[TEXTAUSZUG]:
Hinter den Kulissen der Museen Muttenz: Weihnachtsfenster im Bauernhausmuseum
Die Muttenzer Kleinbauern, wie sie z.B. in der Liegenschaft Oberdorf 4 gewohnt haben, waren nicht auf Rosen gebettet. Die Familien waren meist kinderreich und mussten sich als Selbstversorger mit grösster Sparsamkeit über die Runden bringen. So war es üblich, dass man sich zu Weihnachten - wenn überhaupt - nützliche Sachen schenkte. Luxusartikel konnte man sich nicht leisten. So wurden vor allem Textilien geschenkt, wie handgestrickte Strümpfe und Mützen, oder selbstgenähte Jacken, Nachthemden und Schürzen. Meistens dienten bereits getragene Kleidungsstücke als Ausgangsmaterial. Sie wurden aufgetrennt und die guten Stücke neu verarbeitet. Dies war noch bis weit über die Mitte des 20. Jahrhunderts hinaus so üblich.
Einige solcher Textilien, die vielleicht zu Weihnachten verschenkt worden waren, werden in diesem Jahr die eine Hälfte unseres Weihnachtsfensters schmücken. Sie alle stammen aus Muttenzer Haushaltungen. Die Namen der Trägerinnen sind meistens überliefert, nur selten jedoch die Namen der Näherinnen.

[ZU ERLEDIGEN]:
Bitte nenne, was man laut dem Text über das Weihnachtsfenster im Bauernhausmuseum vor allem zu Weihnachten schenkte. Die Datensätze spielen hierfür keine Rolle.

[GEZEIGTES MATERIAL]:
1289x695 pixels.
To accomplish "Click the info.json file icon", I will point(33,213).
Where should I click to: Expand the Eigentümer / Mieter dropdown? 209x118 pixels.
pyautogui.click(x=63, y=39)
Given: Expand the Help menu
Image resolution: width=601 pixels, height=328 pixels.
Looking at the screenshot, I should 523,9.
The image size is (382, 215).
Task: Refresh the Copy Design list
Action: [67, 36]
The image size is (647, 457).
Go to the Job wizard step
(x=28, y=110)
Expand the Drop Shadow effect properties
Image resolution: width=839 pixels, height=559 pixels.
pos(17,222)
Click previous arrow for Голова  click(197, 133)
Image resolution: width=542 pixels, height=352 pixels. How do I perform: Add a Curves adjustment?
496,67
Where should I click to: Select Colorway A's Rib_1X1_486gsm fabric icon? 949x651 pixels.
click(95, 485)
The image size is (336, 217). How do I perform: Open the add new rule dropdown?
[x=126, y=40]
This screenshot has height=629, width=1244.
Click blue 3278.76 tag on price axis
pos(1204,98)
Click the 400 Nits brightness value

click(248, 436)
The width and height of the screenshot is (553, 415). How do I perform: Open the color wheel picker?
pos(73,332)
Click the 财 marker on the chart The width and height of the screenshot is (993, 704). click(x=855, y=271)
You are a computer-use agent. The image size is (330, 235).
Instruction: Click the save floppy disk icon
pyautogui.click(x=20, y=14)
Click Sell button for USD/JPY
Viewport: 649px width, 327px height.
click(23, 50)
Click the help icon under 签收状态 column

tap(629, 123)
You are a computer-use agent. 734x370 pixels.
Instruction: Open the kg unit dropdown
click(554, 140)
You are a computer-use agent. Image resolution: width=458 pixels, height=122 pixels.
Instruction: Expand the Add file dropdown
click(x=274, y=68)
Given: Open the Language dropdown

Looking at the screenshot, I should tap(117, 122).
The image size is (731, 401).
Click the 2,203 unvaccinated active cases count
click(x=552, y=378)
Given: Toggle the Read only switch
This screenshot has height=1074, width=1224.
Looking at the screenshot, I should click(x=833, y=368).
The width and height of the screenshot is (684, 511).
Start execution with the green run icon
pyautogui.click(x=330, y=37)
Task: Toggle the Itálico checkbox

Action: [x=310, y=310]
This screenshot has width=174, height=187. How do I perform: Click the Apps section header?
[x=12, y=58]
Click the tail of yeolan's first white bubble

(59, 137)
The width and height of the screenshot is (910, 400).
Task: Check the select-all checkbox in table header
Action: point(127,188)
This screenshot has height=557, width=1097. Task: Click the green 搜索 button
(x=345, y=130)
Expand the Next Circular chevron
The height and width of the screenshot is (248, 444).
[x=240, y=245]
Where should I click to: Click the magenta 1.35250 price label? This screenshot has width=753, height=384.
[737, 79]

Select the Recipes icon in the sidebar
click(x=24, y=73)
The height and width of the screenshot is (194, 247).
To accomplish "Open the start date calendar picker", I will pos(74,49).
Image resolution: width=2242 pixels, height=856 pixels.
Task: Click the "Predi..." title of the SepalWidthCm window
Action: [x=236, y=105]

[ANTWORT]:
Vor allem Textilien, etwa handgestrickte Strümpfe und Mützen oder selbstgenähte Jacken, Nachthemden und Schürzen.